• [Short problem] Reproduce each of the items below word for word, leaving out the pictures.

━━━

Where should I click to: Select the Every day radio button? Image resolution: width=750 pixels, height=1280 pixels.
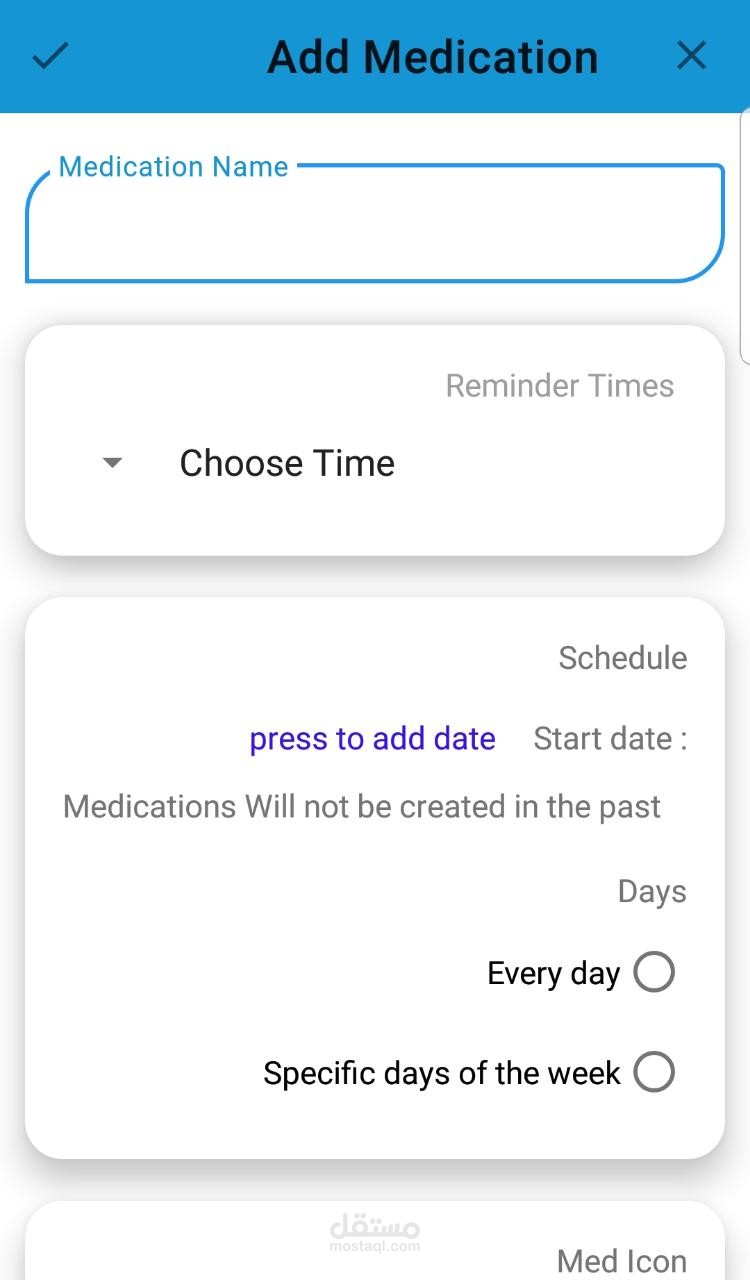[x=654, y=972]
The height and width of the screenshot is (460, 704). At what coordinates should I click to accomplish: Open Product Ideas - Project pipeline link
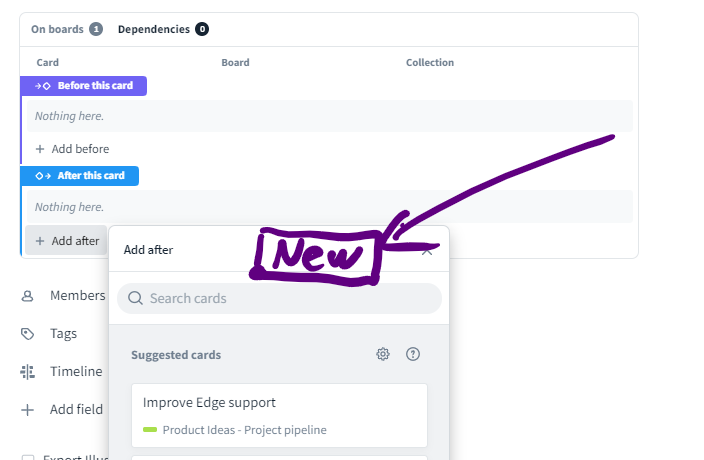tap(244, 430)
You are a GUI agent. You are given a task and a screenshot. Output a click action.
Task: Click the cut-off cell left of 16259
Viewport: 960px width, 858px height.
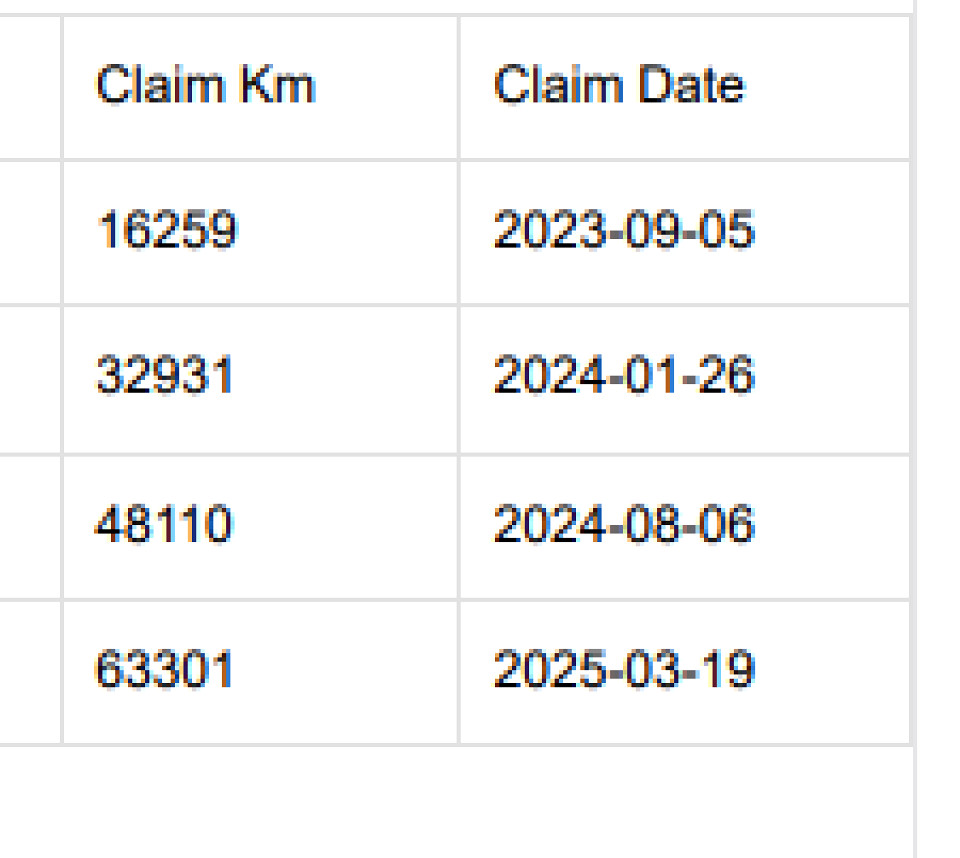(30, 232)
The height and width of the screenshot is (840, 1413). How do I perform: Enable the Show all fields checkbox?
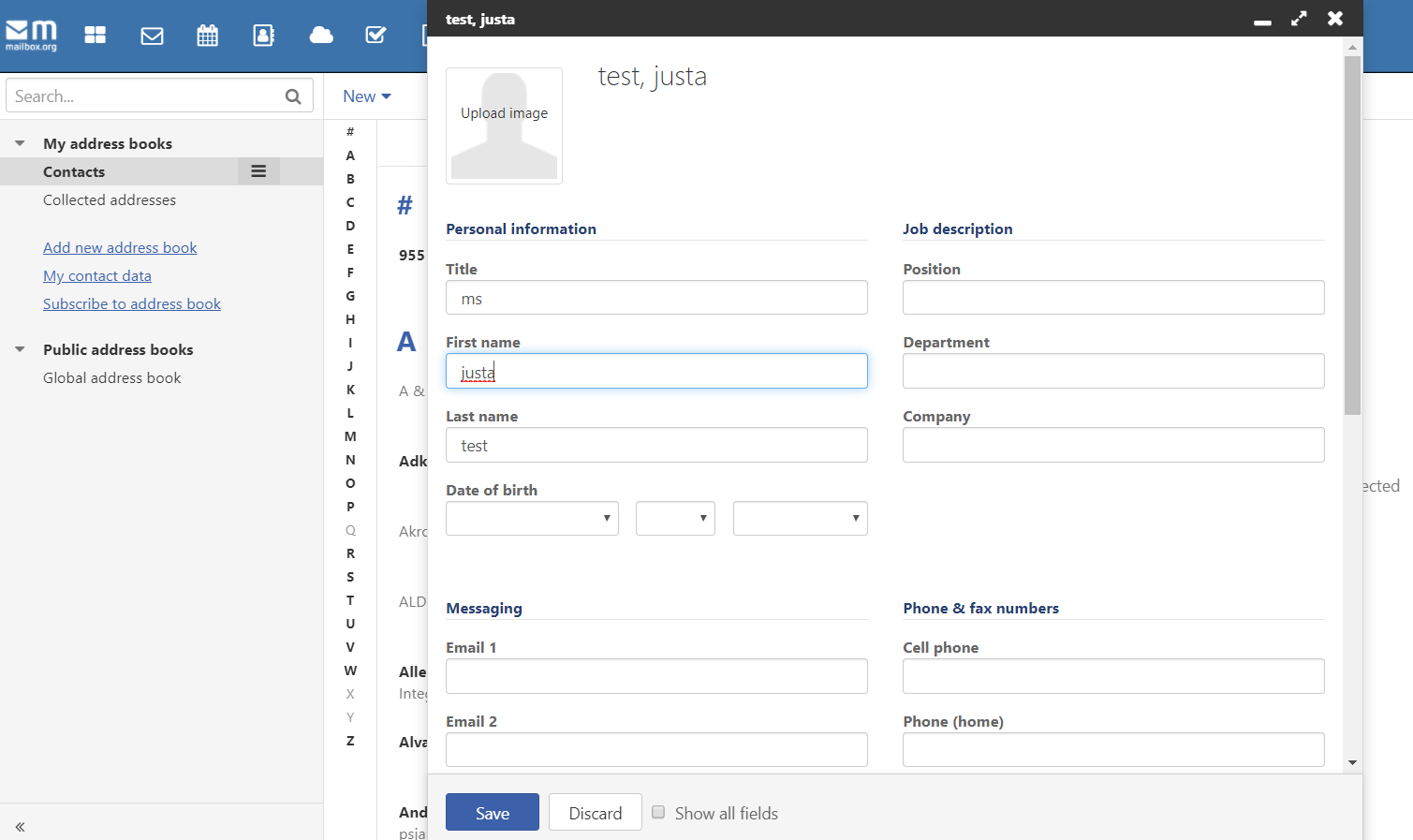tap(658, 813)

━━━

• [Response to the exercise]
Where should I click to: Select the Every day radio button? Image resolution: width=750 pixels, height=1280 pixels.
[x=654, y=972]
The height and width of the screenshot is (460, 704). At what coordinates should I click to accomplish: Open Product Ideas - Project pipeline link
tap(244, 430)
You are a GUI agent. You are given a task and a screenshot. Output a click action.
Task: Click the cut-off cell left of 16259
Viewport: 960px width, 858px height.
(30, 232)
The height and width of the screenshot is (840, 1413). How do I perform: Enable the Show all fields checkbox?
tap(658, 813)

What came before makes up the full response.